The International Road Transport Union (IRU) reports a 21 per cent shortage in drivers across Europe. Meanwhile, the Freight Transport Association (FTA) found the vacancy rate for HGV drivers to be 52,000 in the UK alone. This is even more concerning given the raised possibility of a no-deal or bad-deal Brexit which could result in many in this sector being forced to leave the country. Should this scenario play out, the sector will have to look at new ways to recruit talent and ensure retention rates are as high as possible.

The logistics sector already has difficulty recruiting skilled staff, despite the astonishing numbers who work in the industry. The FTA estimates that those working in the sector contribute over £121 billion to the nation’s Gross Value Added but remains concerned about the sustainability of operators without adequate investment in recruitment and training. In 2017, the Government introduced the Apprenticeship Levy, asking logistics businesses with a payroll of over £3 million to contribute 0.5 per cent. However, the National Audit Office reported that employers from all sectors had only used 9 per cent of the available funds for apprenticeship training in the first year. This is partially due to a lack of training standards and courses and partly down to the lack of support it provides for candidates wishing to enter the industry via other pathways.


Brighter skies ahead

It isn’t all doom and gloom. In fact, within the logistics sector, there is a lot of good to shout about. The development of new technologies is changing the landscape of logistics. Automated Guided Vehicles (AGVs) are being used to perform transport tasks on-site; agile supply chain methodologies, bolstered by blockchain, are enabling more reactive distribution; big data is analysing consumer trends more effectively and allowing predictive logistics; robotics is revolutionising warehousing; and artificial intelligence is increasingly streamlining operations to increase sustainability and boost productivity. All of this is needed to maintain industry competitiveness amidst the rise of global economic uncertainty.

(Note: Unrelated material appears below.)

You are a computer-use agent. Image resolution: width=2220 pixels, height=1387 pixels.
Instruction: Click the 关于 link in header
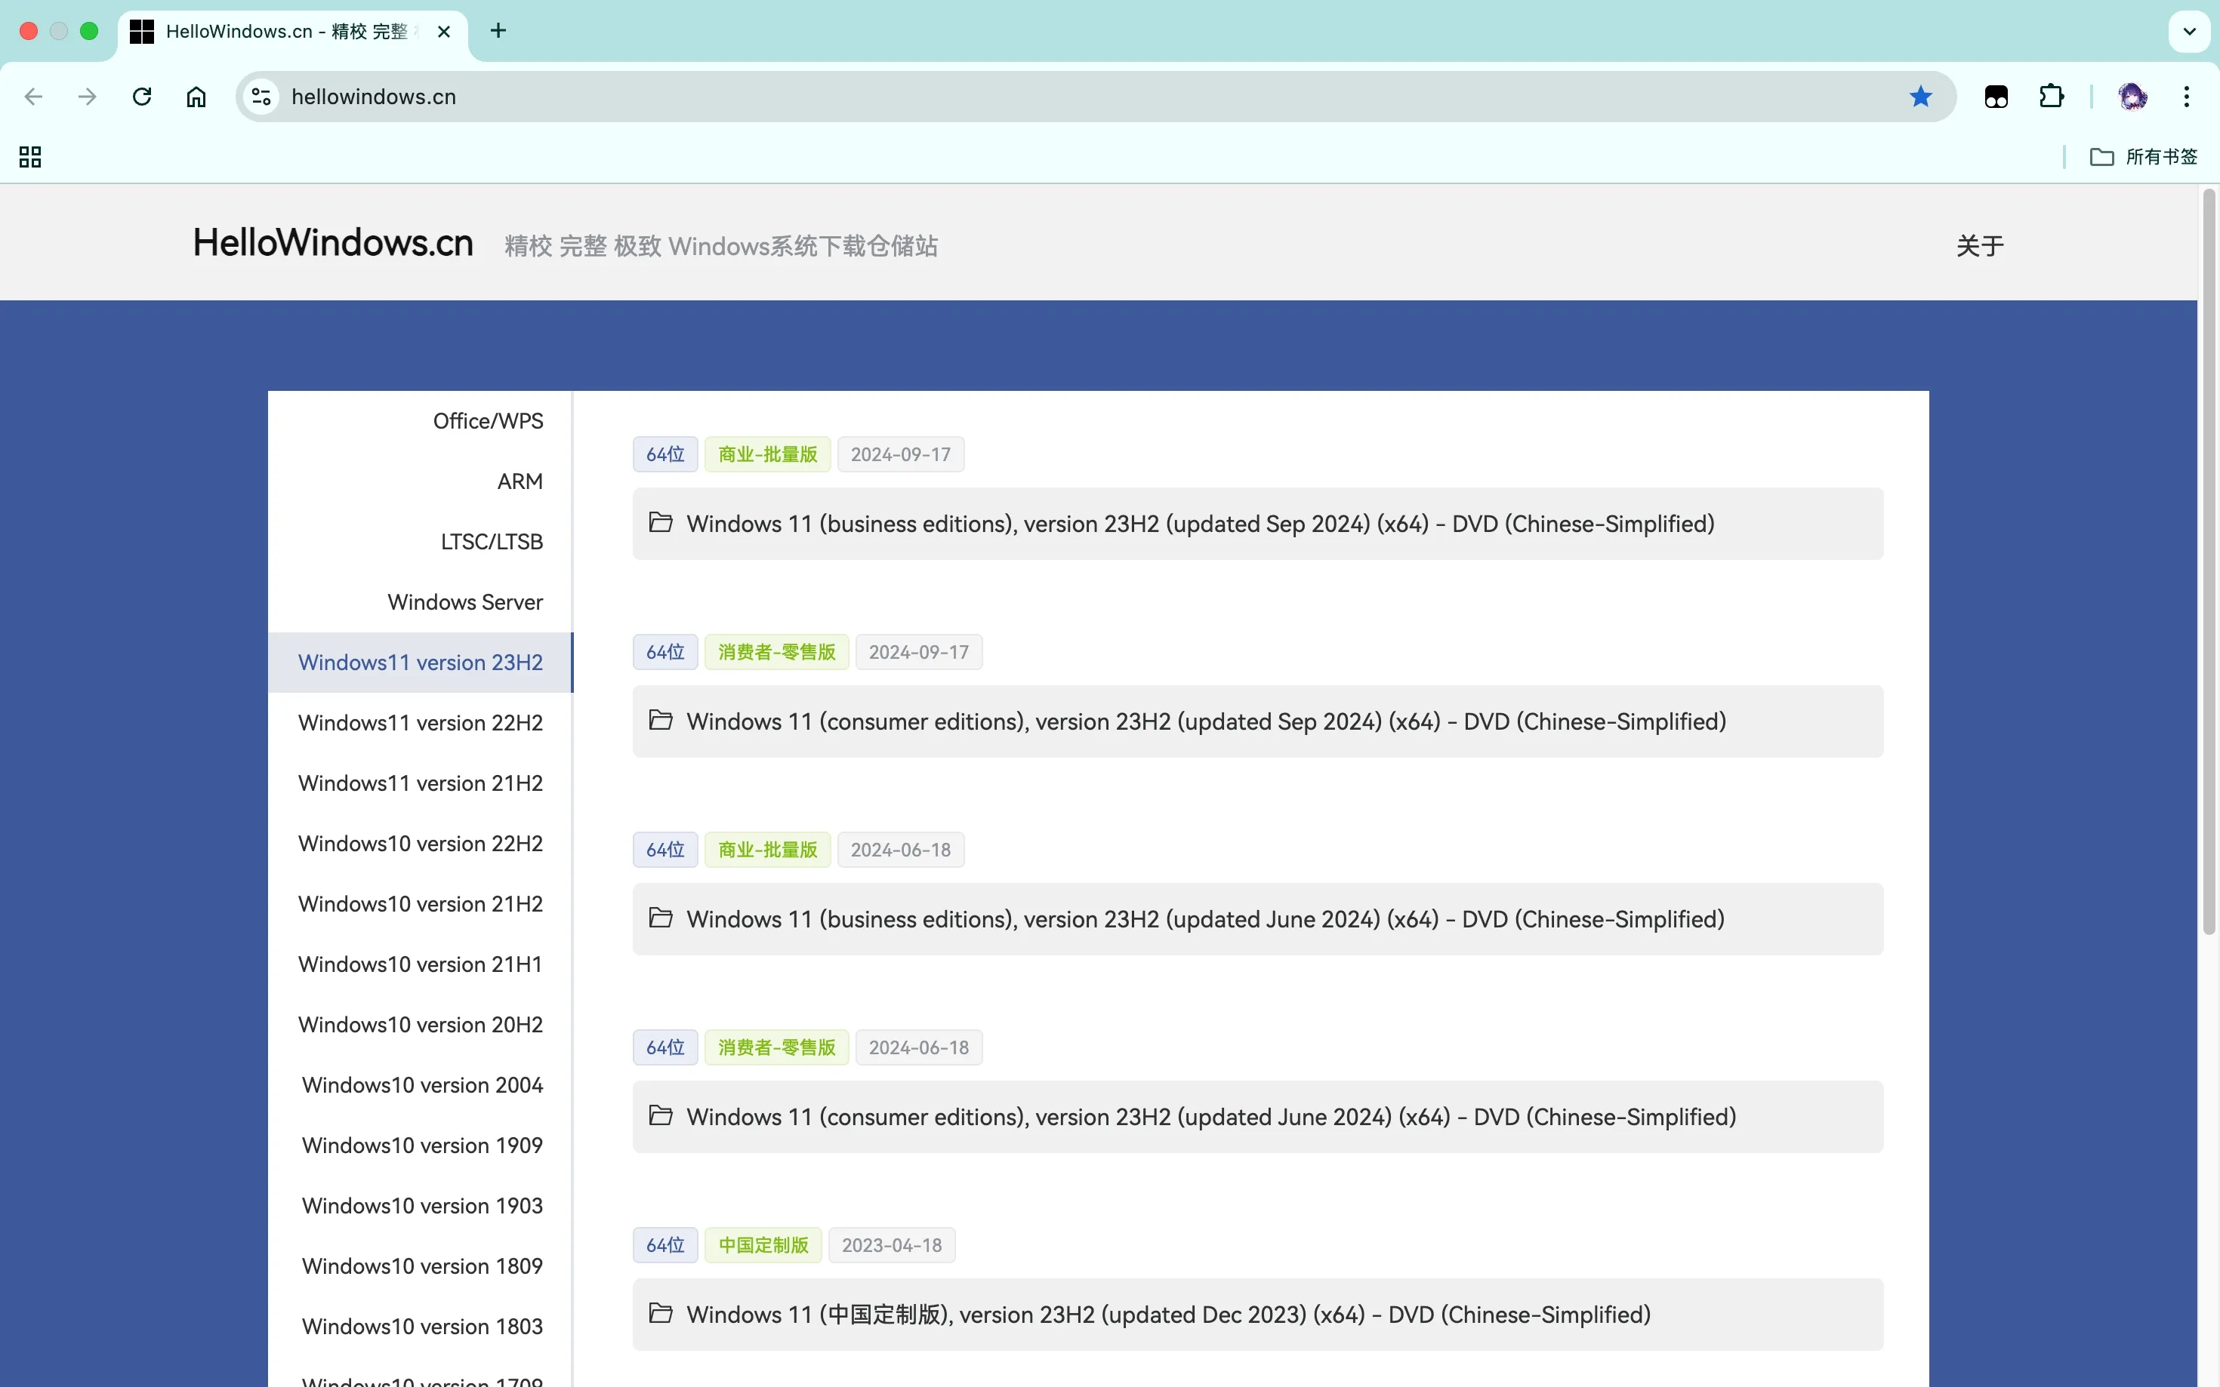click(x=1980, y=245)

For logistics professionals, this means new opportunities to upskill, develop professionally and engage in an evolving and dynamic sector. However, companies must remain aware of the wider challenges and react accordingly. Be this with innovative recruiting strategies, drawing from talent pools ignored by other industries, ensuring that development opportunities are in place for staff and creating a culture where teams are supportive and engaging, operators within the sector have a huge role to play. With the right workforce strategies in place, the sector has a strong chance of weathering the storm ahead.